Проснувшись утром на следующий день после того, как она рассталась с Уинни, Эйла приняла решение, увидев, что Вэбхья притащил в пещеру тушу молодого гигантского оленя с желтовато-коричневой пятнистой шкурой и улегся спать рядом с ней. Она уйдет из долины и непременно отправится дальше, но не этим летом. Льва еще рано оставлять одного, он слишком молод. Дикие львы не примут его в свой прайд, он погибнет в схватке с вожаком.
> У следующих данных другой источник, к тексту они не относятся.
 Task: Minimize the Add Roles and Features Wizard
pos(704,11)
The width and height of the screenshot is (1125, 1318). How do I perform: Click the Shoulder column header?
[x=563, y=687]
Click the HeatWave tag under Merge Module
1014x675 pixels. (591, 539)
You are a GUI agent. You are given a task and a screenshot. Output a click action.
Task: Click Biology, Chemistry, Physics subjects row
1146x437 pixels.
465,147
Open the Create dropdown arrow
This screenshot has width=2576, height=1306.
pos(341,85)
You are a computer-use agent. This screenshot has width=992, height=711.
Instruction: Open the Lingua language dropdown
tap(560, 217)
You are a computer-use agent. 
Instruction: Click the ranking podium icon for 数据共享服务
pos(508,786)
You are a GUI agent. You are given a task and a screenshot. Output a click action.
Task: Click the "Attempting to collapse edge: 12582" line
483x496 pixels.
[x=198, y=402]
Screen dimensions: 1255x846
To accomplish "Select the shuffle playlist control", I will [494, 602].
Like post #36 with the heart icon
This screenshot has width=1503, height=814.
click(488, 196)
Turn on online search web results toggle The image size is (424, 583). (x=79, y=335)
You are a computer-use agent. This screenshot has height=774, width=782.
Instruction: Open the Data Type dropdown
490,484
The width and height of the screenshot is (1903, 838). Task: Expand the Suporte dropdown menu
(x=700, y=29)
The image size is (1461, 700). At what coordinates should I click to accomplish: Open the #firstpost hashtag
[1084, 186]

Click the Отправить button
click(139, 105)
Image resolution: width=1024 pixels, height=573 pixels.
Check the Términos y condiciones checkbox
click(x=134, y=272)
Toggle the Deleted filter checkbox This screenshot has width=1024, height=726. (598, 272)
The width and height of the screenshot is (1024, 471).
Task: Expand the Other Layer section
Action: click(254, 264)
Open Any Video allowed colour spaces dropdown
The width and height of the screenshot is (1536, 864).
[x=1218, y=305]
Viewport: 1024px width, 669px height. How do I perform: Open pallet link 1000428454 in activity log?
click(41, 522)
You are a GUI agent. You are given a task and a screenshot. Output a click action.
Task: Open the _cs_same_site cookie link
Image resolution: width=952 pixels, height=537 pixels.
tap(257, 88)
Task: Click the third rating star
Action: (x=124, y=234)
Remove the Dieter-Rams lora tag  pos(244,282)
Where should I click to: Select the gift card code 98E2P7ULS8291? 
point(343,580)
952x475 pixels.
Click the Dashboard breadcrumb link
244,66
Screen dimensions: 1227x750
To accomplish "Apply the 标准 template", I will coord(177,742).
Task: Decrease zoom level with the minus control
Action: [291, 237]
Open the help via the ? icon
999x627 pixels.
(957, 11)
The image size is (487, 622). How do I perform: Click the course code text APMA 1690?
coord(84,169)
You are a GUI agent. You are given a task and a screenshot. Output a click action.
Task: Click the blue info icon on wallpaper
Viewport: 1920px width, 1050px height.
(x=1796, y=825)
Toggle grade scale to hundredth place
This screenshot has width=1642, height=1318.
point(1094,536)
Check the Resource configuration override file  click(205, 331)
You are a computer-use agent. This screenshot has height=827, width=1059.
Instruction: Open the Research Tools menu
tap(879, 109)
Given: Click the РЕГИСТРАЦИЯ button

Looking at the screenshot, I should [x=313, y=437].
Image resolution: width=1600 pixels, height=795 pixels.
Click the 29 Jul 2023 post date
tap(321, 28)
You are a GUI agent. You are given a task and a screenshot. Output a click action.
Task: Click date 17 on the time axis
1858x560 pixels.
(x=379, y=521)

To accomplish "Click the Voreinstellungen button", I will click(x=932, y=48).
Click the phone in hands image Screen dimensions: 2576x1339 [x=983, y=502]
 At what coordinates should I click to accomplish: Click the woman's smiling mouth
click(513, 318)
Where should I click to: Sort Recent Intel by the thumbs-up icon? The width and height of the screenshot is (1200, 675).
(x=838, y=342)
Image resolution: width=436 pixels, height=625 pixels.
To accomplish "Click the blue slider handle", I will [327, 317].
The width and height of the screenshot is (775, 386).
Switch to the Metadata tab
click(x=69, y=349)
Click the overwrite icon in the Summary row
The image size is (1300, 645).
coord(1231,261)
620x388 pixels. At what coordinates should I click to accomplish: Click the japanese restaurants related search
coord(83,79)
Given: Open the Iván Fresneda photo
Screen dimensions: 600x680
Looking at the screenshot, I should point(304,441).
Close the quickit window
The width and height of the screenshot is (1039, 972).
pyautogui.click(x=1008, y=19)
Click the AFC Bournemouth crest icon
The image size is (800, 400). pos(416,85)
Пещера послужит ему надежным прибежищем, которое будет необходимо ему до тех пор, пока он не найдет себе львицу и не обзаведется собственным прайдом.

Айза велела ей отыскать соплеменников, найти мужчину себе под стать. Когда-нибудь она продолжит поиски. Но она испытала облегчение, подумав о том, что сможет еще какое-то время пожить на свободе, не вступая в общение с людьми, чьи обычаи ей не известны. Впрочем, на душе у нее стало легче и по иной причине, хотя она не сознавала этого. Ей не хотелось уходить, пока оставалась хоть тень надежды на то, что Уинни вернется к ней. Эйла отчаянно скучала по лошади, которая стала ее спутницей, с тех пор как она поселилась в долине, и которую она очень любила.

– Вставай, ленивец, – сказала Эйла. – Давай прогуляемся и, может быть, поохотимся. Ты никуда не выходил прошлой ночью. – Она растормошила льва и пошла к выходу из пещеры, подав ему сигнал «За мной». Вэбхья приподнял голову, широко зевнул, обнажив острые клыки, встал и неохотно поплелся следом. Вэбхья не испытывал голода, как и Эйла, и предпочел бы еще поспать.